6:26am
November 6, 2014
Before the “It Gets Better” thing even existed…
I wanted to write something, or make a video, showing young autistic and other developmentally disabled children and teens that their life does not have to end up the way the professionals and parents in their lives, or they themselves, imagined their future. That their future could be something that they never expected but that it could be something wonderful.
I attempted suicide and tried to run away from home, multiple times, because I thought I had no future. Someone I know almost shot up her high school for the same reason. She went as far as buying the gun, but was stopped by a spiritual experience that gave her hope again. Hope is a powerful thing. Who knows how many lives hope saved when it came to my friend that day? (She says that occasionally someone will try to tell her she had a spiritual experience because she was “special”. Her response is always, “What about the lives that were saved?

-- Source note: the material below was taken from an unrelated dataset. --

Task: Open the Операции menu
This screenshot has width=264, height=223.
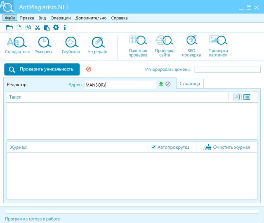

What if they’re the ones who were special, and that experience just happened, so as=to keep them alive?”)
I know all the criticisms of this kind of thing, and I agree that this kind of thing is not perfect on its own. But I can’t believe that it’s wrong to tell people “When people say this is the best time of your life, they’re wrong. It can get better than this. Your life can change in ways you can’t even imagine. Things can get better.”
Yes, people should also be working to make things better for marginalized kids now. That isn’t contradicted by saying things can get better in the future.
Yes, people should understand that things don’t get better for everyone. But saying that things can get better (which is how I was going to put it in the video I was making… remember this was pre-“Things Get Better” so I wasn’t going off of their model of reality) can be very powerful for people who have lost all hope. To see an adult like yourself who is living a life different than you’ve ever been taught to imagine, is one of the most powerful things in the universe to a marginalized teen who’s been told they have no future. I know. I was that teen, I met those adults. (Being queer wasn’t even on the radar at that point. I mean I identified as bi, but as far as things that affected my future went, it was disability all the way. Meeting severely disabled adults who didn’t live in institutions, and who made the decisions about their own lives, changed my life utterly and completely, and I can’t believe that this is a bad thing.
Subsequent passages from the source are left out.